Waves

An ordinary day. I always want to have something exciting to say at the end of the day, but mostly I do ordinary things. This morning, for instance, I made a big pot of chili for an upcoming camping trip; it's an interesting recipe, with a bottle of beer, some strong black coffee and a hefty shot of Sriracha. Then I did a batch of laundry and hung it outside; that's a highlight--I love the smell of the clothes and the flowers and the wind all hung together with clothespins, both the old-fashioned peg kind and the new-fangled springs. I went to knitting, where we talked about buttons and abortion and a local shooting and how to cast on stitches within a row. The afternoon, which I meant to spend out in the garden, somehow got consumed with scanning my son's old school photos, those composite shots with a whole class of small faces arranged in a grid. Why did I do that today? I don't know.
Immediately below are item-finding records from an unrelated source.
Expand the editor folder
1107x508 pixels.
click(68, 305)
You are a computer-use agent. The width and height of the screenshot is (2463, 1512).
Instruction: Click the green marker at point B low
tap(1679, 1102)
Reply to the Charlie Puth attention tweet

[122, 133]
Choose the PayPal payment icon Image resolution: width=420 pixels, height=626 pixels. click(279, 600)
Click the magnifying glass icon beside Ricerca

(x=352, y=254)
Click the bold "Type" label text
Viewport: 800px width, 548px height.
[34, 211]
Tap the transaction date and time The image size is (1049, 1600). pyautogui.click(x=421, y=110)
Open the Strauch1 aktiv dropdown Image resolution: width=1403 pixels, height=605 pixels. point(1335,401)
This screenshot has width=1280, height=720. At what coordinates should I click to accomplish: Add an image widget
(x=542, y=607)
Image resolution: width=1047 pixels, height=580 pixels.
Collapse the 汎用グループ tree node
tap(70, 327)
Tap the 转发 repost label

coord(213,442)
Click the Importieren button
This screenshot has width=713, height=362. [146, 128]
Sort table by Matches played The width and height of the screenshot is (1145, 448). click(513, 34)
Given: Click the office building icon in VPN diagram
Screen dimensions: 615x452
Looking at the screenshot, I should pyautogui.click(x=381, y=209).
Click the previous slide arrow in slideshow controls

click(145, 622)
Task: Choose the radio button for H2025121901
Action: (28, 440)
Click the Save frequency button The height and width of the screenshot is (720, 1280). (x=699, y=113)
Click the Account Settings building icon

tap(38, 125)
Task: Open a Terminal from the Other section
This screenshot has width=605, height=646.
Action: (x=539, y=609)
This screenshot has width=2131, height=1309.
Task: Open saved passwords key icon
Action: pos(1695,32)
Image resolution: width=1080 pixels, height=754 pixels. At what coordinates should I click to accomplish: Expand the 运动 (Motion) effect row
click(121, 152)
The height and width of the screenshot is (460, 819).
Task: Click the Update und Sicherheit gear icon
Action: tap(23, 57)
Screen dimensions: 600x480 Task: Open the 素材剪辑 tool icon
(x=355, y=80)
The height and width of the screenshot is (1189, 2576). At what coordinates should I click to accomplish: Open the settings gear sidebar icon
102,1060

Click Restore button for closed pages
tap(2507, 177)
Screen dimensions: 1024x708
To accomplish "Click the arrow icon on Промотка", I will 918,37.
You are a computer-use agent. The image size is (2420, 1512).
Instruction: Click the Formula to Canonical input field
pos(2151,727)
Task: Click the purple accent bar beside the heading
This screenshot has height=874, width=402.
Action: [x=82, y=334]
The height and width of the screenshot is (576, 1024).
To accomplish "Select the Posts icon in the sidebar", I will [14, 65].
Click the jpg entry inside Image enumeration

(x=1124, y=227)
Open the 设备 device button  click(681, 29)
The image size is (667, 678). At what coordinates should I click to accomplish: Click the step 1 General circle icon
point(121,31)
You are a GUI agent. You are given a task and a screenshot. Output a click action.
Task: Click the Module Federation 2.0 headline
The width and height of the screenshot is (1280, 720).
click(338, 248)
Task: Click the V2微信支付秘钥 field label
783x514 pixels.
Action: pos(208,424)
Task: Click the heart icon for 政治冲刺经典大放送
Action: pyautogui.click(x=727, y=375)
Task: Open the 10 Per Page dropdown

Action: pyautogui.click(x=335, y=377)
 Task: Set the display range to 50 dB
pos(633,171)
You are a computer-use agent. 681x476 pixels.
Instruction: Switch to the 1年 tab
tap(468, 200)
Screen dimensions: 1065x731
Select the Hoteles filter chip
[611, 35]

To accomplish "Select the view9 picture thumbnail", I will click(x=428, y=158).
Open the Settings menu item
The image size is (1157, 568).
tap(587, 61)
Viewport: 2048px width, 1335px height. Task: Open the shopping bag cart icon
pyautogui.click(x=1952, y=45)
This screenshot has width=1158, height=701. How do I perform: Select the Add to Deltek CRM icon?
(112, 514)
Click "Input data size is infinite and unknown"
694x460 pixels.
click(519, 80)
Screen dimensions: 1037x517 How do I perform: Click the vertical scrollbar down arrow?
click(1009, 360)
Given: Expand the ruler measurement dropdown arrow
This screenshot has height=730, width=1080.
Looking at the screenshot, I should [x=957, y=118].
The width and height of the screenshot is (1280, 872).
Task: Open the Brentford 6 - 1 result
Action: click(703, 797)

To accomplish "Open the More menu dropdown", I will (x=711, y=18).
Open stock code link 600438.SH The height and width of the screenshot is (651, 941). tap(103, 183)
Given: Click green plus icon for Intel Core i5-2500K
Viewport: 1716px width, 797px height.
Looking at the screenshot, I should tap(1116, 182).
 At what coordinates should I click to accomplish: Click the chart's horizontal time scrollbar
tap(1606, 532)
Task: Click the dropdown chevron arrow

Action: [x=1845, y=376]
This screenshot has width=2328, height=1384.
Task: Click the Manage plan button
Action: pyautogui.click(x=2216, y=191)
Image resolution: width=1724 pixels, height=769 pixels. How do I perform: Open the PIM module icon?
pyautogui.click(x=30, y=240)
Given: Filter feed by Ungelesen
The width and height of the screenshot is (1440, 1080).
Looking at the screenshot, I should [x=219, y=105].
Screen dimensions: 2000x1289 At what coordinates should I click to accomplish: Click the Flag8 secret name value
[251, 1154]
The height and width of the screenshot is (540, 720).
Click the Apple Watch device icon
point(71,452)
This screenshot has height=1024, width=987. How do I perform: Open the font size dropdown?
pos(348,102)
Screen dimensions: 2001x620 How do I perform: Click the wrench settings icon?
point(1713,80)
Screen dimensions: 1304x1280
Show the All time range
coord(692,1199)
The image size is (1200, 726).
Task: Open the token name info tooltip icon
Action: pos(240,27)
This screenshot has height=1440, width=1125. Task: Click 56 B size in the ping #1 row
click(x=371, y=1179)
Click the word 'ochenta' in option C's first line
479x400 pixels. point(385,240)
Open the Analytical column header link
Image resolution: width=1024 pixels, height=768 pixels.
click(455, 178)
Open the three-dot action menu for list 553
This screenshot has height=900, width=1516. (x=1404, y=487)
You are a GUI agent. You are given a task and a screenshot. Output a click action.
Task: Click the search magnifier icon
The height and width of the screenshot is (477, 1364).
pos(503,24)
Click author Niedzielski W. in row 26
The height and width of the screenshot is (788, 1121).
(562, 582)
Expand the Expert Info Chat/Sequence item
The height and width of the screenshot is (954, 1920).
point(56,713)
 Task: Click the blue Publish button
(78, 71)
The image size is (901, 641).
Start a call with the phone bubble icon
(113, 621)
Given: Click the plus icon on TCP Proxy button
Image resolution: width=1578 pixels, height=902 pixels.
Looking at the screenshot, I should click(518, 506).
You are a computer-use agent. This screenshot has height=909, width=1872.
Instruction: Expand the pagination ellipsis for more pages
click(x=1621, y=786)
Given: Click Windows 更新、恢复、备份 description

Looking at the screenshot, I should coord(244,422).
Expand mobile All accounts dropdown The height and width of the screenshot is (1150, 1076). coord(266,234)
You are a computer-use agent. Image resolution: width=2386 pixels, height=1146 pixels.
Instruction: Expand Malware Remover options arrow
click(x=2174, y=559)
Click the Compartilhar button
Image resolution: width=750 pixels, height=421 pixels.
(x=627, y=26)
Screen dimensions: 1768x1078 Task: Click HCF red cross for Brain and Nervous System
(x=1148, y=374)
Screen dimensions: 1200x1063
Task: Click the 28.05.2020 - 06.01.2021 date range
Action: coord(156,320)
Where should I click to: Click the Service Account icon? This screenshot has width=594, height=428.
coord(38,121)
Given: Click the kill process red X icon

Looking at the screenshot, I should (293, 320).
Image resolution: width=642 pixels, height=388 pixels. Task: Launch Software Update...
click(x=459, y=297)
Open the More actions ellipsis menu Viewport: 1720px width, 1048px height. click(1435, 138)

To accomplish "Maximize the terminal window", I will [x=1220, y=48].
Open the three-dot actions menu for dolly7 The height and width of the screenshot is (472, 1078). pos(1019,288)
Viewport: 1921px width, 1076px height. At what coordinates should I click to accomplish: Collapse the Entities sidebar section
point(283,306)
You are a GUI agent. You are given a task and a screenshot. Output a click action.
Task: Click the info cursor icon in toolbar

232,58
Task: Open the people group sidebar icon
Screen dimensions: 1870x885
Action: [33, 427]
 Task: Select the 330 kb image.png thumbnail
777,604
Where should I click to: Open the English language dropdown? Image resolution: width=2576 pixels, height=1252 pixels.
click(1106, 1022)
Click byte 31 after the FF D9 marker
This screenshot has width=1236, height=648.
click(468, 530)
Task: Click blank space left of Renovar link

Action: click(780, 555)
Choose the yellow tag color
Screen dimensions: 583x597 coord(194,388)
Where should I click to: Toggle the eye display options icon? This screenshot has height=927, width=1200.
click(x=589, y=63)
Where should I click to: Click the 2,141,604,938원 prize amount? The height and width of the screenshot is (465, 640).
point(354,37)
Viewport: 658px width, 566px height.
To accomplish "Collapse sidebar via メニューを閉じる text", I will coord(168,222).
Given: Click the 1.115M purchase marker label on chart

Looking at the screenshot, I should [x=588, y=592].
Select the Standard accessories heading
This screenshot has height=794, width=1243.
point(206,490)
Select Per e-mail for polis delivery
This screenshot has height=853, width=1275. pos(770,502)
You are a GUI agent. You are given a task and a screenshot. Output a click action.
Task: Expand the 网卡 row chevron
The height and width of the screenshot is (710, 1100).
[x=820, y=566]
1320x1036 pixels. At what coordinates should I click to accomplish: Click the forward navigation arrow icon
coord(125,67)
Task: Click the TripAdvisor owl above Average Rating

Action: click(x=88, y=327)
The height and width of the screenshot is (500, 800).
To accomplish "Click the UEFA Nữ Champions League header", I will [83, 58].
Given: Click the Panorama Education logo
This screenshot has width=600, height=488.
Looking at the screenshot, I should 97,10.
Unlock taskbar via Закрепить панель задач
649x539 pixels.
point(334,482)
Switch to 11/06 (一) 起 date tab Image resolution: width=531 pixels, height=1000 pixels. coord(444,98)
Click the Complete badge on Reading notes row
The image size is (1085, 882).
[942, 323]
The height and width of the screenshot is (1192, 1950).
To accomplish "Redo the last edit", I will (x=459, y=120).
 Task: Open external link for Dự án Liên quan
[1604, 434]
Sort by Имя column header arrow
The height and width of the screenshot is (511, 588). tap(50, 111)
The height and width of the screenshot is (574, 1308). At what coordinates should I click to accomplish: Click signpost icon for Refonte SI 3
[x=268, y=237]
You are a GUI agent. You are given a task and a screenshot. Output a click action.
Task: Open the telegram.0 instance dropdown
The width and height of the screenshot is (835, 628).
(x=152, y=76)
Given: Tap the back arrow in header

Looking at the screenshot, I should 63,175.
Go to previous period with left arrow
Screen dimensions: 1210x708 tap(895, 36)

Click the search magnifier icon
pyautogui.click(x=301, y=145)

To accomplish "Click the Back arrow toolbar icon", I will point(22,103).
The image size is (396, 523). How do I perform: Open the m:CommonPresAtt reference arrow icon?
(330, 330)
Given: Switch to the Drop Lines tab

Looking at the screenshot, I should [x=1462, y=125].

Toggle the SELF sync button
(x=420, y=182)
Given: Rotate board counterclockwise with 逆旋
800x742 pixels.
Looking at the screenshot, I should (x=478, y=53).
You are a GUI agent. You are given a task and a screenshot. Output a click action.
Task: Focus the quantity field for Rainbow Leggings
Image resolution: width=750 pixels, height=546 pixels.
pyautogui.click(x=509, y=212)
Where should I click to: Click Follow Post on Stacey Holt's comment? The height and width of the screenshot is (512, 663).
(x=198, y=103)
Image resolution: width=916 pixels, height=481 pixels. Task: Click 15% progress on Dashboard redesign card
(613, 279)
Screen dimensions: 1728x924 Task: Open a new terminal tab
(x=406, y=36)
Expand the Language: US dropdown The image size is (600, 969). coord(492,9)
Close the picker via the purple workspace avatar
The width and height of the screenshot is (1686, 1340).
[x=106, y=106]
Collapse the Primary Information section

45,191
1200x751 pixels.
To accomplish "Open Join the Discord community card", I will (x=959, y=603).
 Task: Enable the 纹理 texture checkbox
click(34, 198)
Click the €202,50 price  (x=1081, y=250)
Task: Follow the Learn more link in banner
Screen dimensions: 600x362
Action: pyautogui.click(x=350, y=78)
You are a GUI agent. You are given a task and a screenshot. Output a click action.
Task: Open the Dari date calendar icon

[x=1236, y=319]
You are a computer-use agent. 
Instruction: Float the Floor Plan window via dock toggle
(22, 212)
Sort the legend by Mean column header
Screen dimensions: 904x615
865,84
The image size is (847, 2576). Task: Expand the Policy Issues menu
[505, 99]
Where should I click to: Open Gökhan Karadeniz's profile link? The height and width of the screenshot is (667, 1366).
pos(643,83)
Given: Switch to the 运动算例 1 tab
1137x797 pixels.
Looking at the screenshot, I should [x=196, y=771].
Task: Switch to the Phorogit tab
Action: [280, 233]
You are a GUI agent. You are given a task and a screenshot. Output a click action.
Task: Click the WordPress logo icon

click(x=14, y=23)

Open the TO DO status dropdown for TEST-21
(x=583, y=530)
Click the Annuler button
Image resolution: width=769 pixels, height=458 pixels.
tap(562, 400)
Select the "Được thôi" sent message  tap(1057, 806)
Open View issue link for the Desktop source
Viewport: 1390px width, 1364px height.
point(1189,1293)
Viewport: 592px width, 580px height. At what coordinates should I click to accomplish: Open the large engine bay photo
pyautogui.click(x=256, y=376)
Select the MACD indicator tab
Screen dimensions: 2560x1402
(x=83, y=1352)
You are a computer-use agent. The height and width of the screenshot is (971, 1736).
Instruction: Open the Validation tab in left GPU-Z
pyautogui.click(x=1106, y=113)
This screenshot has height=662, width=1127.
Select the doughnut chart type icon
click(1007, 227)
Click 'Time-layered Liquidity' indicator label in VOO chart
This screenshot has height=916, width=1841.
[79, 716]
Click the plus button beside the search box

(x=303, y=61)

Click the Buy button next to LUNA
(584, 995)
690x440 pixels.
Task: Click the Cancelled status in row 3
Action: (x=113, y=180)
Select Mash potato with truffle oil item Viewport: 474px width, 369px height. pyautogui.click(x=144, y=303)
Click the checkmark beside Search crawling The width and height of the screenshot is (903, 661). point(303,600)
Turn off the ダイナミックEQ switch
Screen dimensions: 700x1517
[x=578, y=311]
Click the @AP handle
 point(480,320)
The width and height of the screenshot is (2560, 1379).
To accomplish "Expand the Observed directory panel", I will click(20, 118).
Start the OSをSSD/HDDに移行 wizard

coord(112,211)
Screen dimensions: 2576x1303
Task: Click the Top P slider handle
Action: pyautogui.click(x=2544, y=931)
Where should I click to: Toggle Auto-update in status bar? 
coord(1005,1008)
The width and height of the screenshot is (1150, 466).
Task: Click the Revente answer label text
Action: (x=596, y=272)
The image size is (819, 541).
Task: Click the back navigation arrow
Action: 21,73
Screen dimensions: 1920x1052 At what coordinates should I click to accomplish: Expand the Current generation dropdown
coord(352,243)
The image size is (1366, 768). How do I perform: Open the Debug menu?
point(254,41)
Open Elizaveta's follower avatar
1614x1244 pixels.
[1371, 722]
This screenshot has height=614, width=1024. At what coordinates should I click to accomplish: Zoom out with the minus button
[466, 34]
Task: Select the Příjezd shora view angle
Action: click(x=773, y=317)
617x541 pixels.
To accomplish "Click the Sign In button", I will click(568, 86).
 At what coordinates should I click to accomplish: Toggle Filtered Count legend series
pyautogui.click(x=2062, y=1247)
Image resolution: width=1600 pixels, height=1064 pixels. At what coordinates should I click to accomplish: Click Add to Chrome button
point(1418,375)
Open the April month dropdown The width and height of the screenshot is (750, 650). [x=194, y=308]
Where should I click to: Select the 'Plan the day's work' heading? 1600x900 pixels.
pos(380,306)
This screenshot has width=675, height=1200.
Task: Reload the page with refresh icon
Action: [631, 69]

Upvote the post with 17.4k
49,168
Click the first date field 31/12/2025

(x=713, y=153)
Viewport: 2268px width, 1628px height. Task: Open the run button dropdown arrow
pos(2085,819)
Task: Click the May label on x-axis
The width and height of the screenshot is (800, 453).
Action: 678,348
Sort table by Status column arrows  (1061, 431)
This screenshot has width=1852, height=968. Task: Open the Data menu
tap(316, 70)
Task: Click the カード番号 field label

The folder 's been siting on my desk for at least a year, after I took apart one of those old albums made from nasty stained magnetic plastic that destroys the prints; I can remember how popular those albums were, how easy it was to display photos when you didn't have to glue down four little corners. Scanning. Of course I had to play with the color a bit to see if I could make them look decent. And I got a little lost looking at all those vaguely familiar children from years ago. My son, however, seems able to identify almost all the kids, even after forty years. He still knows most of them. That's what happens when you stay put. I've got all my school pix, but I haven't thought about most of those people since I left grammar school, since I left town, since I got filled up with another life.